La Communauté a compétence pour planifier et contrôler l’application d’un règlement sur le contrôle des déversements d’eaux usées à l’échelle de son territoire. La Communauté peut notamment :
- régir ou prohiber le déversement d’eaux usées ou de toutes autres matières dans un ouvrage d’assainissement ou dans un cours d’eau;
- établir des catégories de contaminants ou de sources de contamination;
- déterminer, à l’égard d’un contaminant, la quantité ou la concentration maximale permise;
- déterminer les normes de construction, d’entretien ou d’exploitation d’un ouvrage d’assainissement;
- déterminer des méthodes de calcul;
- exiger la possession d’un permis lors d’un déversement d’eaux usées dans un ouvrage d’assainissement;
- déléguer à une ou plusieurs municipalités de son territoire tout ou partie de ses compétences et pouvoirs en matière d’assainissement des eaux usées.
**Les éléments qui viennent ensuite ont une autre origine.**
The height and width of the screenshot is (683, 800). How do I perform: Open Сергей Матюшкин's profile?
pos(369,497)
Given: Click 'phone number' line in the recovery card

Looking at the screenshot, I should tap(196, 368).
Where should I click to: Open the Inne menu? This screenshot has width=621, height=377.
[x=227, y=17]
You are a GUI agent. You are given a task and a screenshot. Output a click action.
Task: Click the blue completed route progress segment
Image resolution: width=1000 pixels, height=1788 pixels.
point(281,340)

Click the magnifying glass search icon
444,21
La Communauté peut également obliger toute personne à prendre les moyens nécessaires pour prévenir le déversement de contaminants dans un ouvrage d’assainissement ou dans un cours d’eau et exiger réparation des dommages causés par un déversement contraire au règlement adopté.
De façon générale, cette compétence a pour objectif de mieux contrôler les déversements de matières prohibées dans les ouvrages d’assainissement, les égouts et les cours d’eau. Les rejets des stations d’épuration restent toutefois sous la juridiction du gouvernement du Québec.
Un règlement a été adopté par le conseil de la Communauté le 11 décembre 2008. Il a reçu l’approbation de la ministre du Développement durable, de l’Environnement et des Parcs le 26 mars 2009 et est entré en vigueur le 1er avril 2009.
Ce règlement a pour objectif de contrôler les déversements des industries et des résidences au réseau des eaux usées de toutes les municipalités de la CMM. Il regroupe 56 règlements municipaux en un seul règlement métropolitain afin d’établir une équité territoriale pour l’ensemble des citoyens. Il devrait permettre :
- une responsabilisation accrue des industries qui devront désormais caractériser leurs effluents (déjà en application aux Etats-Unis et selon la tendance observée ailleurs au Canada et en Europe pour une saine gestion environnementale) de façon à protéger la santé des populations et l’environnement.
- un accroissement du nombre de contaminants réglementés et un ajustement des normes afin de mieux refléter les limites des stations d’épuration favorisant ainsi leur bon fonctionnement et leur pérennité.
- une meilleure équité territoriale dans l’application des normes environnementales.
Selon le principe de subsidiarité qui privilégie l’autonomie locale, le règlement prévoit la délégation de son application aux municipalités.